Date | May 2011 | Marks available | 4 | Reference code | 11M.2.HL.TZ1.2 |
Level | Higher level | Paper | Paper 2 | Time zone | Time zone 1 |
Command term | Deduce | Question number | 2 | Adapted from | N/A |
Question
This question is about a probe in orbit.
A probe of mass m is in a circular orbit of radius r around a spherical planet of mass M.
State why the work done by the gravitational force during one full revolution of the probe is zero.
Deduce for the probe in orbit that its
(i) speed is \(v = \sqrt {\frac{{GM}}{r}} \).
(ii) total energy is \(E = - \frac{{GMm}}{{2r}}\).
It is now required to place the probe in another circular orbit further away from the planet. To do this, the probe’s engines will be fired for a very short time.
State and explain whether the work done on the probe by the engines is positive, negative or zero.
Markscheme
because the force is always at right angles to the velocity / motion/orbit is an equipotential surface;
Do not accept answers based on the displacement being zero for a full revolution.

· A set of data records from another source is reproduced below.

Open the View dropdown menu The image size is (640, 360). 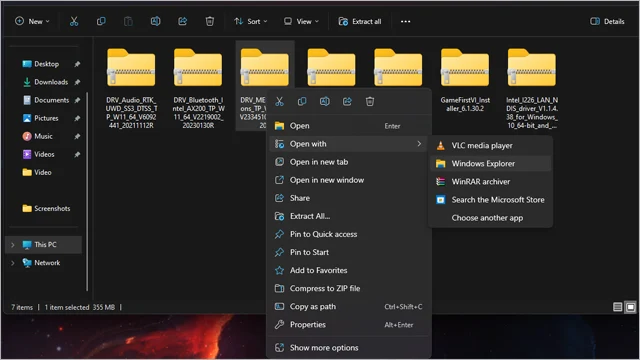pyautogui.click(x=301, y=21)
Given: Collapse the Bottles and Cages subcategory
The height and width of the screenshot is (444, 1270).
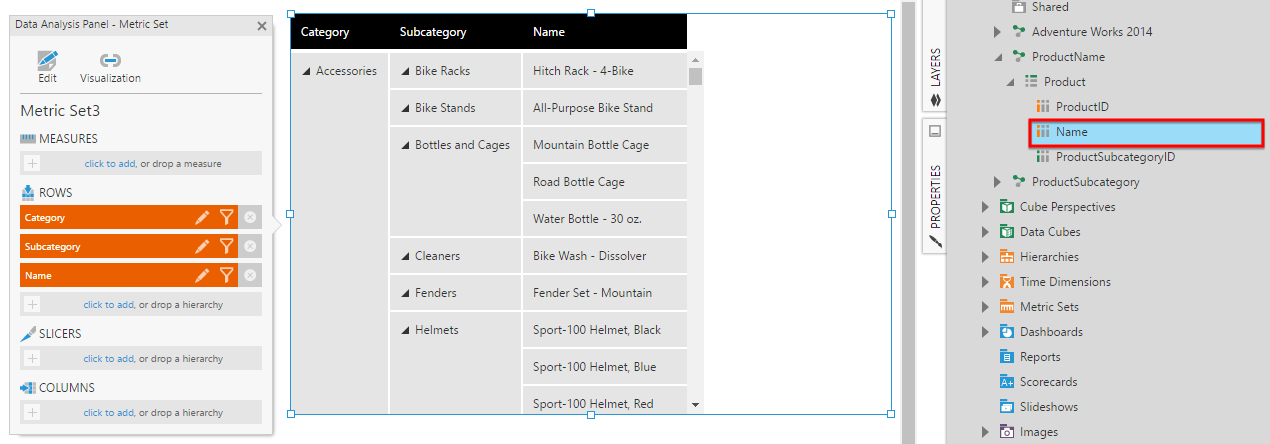Looking at the screenshot, I should point(405,145).
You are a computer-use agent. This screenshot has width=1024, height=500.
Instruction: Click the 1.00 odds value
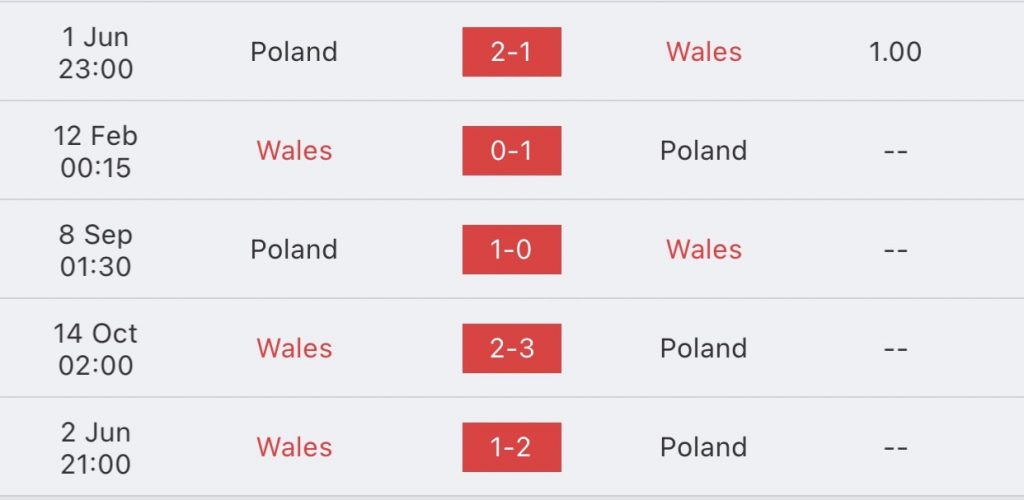pyautogui.click(x=895, y=52)
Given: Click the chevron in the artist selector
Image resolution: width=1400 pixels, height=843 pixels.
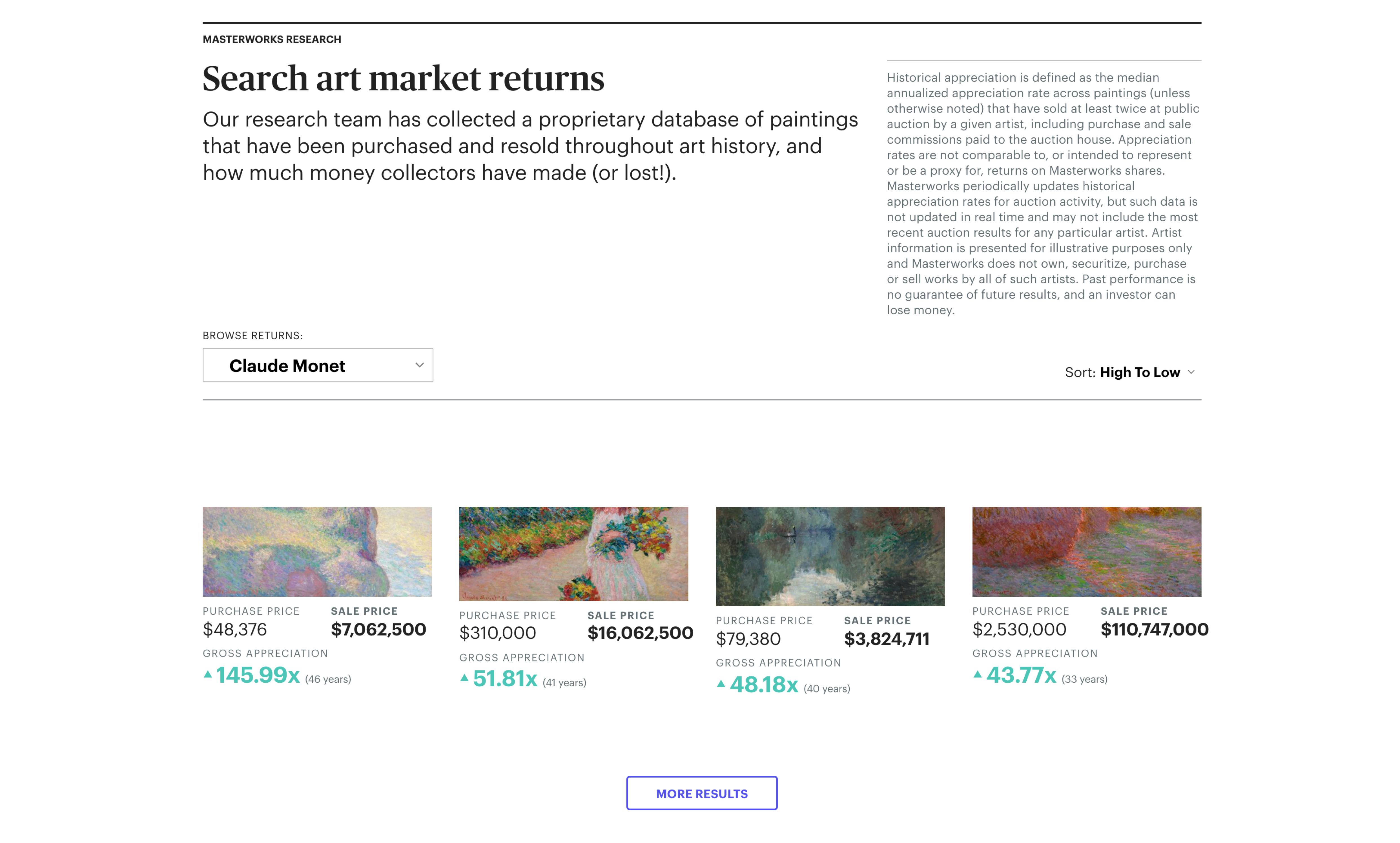Looking at the screenshot, I should coord(419,365).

(i) equating gravitational force \(\frac{{GMm}}{{{r^2}}}\);
to centripetal force \(\frac{{m{v^2}}}{r}\) to get result;
(ii) kinetic energy is \(\frac{{GMm}}{{2r}}\);
addition to potential energy −\(\frac{{GMm}}{{r}}\) to get result;
the total energy (at the new orbit) will be greater than before/is less negative;
hence probe engines must be fired to produce force in the direction of motion / positive work must be done (on the probe);
Award [1] for mention of only potential energy increasing.